[RECORDS SUPPLIED — start]
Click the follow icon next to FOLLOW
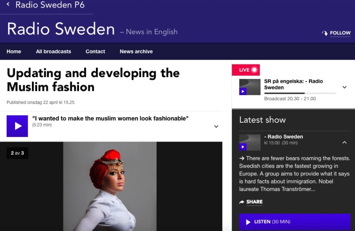This screenshot has height=231, width=355. 324,33
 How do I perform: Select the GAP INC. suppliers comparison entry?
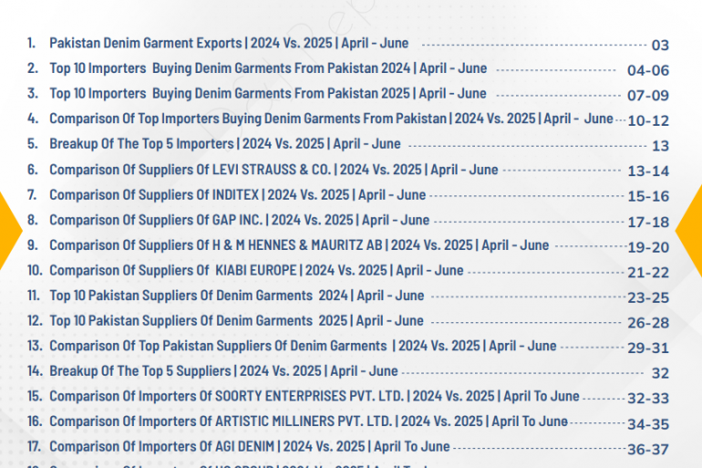[x=239, y=221]
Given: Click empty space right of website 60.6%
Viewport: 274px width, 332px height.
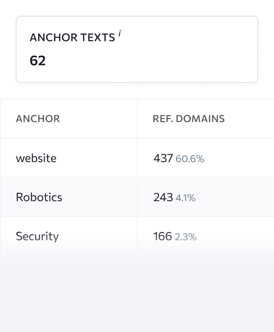Looking at the screenshot, I should [x=239, y=158].
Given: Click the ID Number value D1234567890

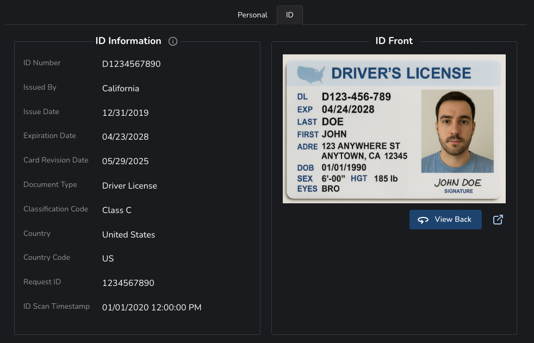Looking at the screenshot, I should (131, 64).
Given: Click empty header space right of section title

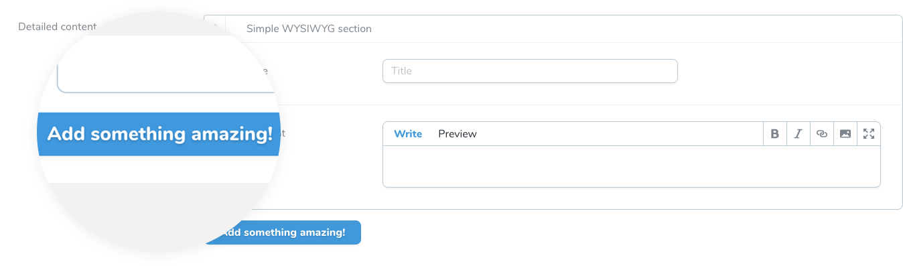Looking at the screenshot, I should click(x=636, y=29).
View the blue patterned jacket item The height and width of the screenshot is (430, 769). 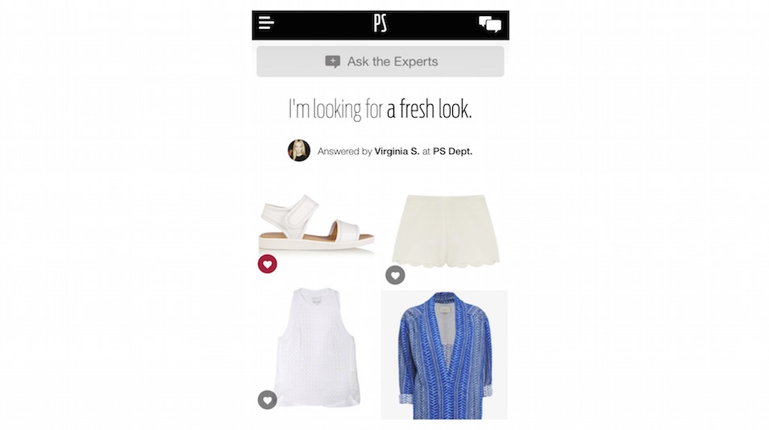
[RECORDS SUPPLIED — finish]
TASK PROMPT:
Only an exact copy belongs in the answer: the lines from the one containing "Given: Click empty header" through the end of the records, both ends included, minus the pictures.

REPLY:
Given: Click empty header space right of section title

Looking at the screenshot, I should click(x=636, y=29).
View the blue patterned jacket item The height and width of the screenshot is (430, 769). 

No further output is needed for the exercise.